Aim of the task: Take the lines below from the one with "Screen dimensions: 668x570" through the one with "Click the Surreal" and retype them exactly. Include nothing else, and no pictures.

(Stored items)

☆ ☆ ☆ ☆ ☆

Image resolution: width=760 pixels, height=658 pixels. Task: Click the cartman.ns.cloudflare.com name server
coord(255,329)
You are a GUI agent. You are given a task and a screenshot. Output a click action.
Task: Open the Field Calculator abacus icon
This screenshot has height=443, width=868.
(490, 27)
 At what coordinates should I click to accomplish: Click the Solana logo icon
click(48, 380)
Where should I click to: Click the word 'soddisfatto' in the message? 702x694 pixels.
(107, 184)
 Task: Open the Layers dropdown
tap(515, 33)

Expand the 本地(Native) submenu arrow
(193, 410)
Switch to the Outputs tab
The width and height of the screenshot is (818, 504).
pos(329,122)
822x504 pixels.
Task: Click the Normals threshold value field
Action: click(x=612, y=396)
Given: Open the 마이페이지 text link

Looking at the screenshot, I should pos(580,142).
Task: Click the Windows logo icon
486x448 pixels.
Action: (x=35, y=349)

☆ ☆ ☆ ☆ ☆

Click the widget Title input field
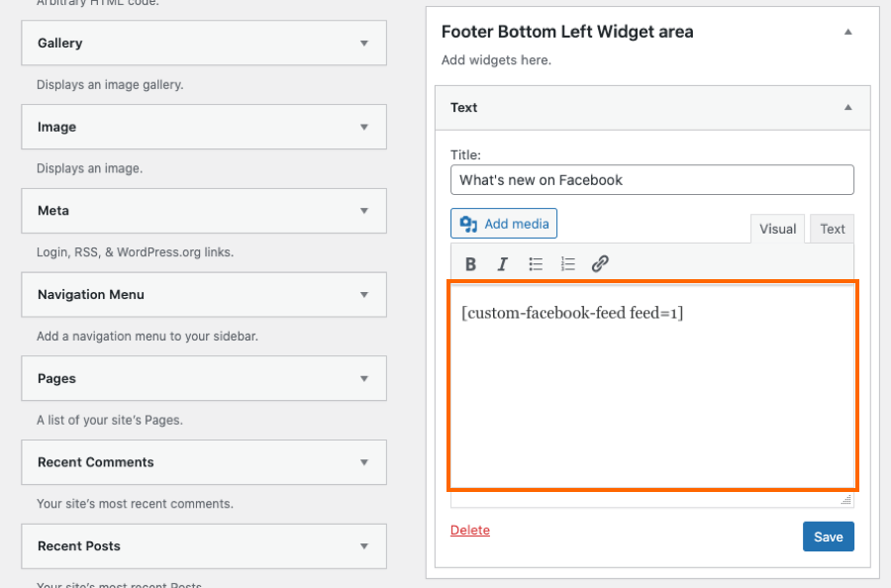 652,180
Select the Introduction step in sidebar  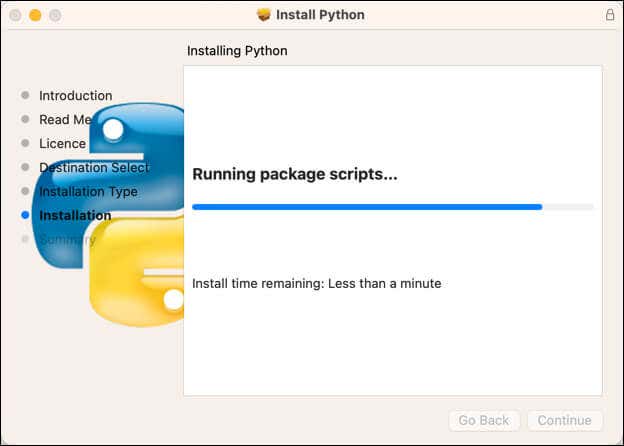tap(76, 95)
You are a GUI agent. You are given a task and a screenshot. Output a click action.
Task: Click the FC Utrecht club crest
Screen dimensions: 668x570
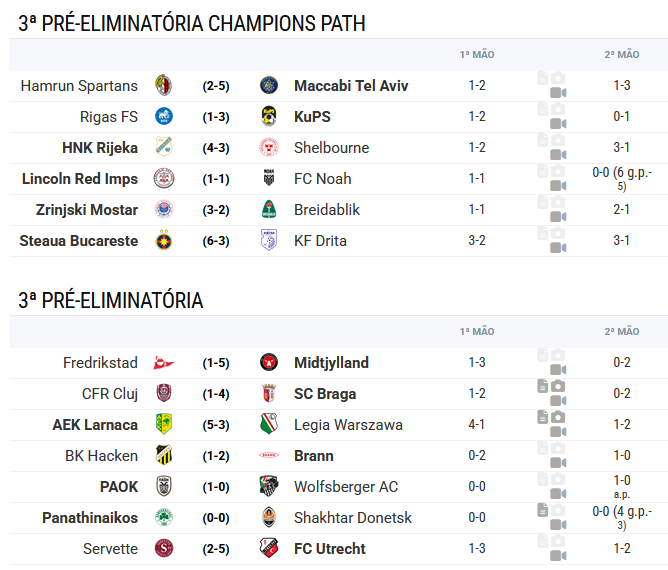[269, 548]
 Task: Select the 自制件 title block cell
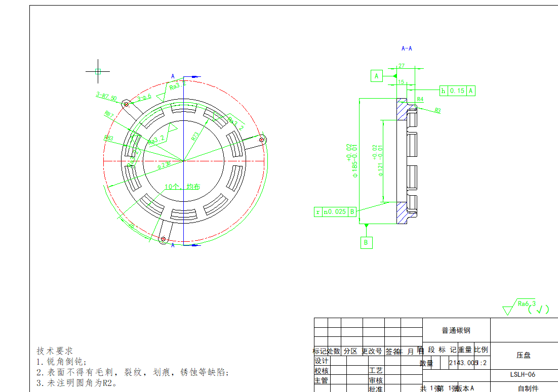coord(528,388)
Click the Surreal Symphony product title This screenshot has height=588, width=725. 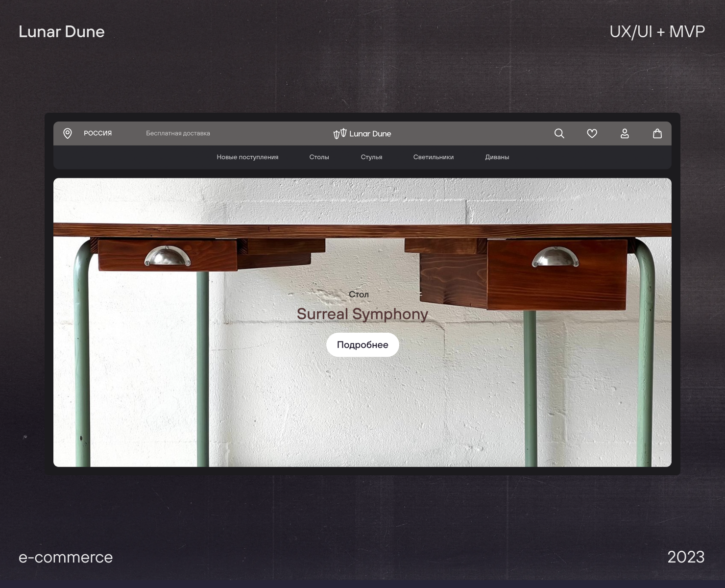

☆ ☆ ☆ ☆ ☆

Exercise result:
Screen dimensions: 668x570
[269, 548]
 Task: Select the 自制件 title block cell
coord(528,388)
Click the Surreal Symphony product title This screenshot has height=588, width=725. 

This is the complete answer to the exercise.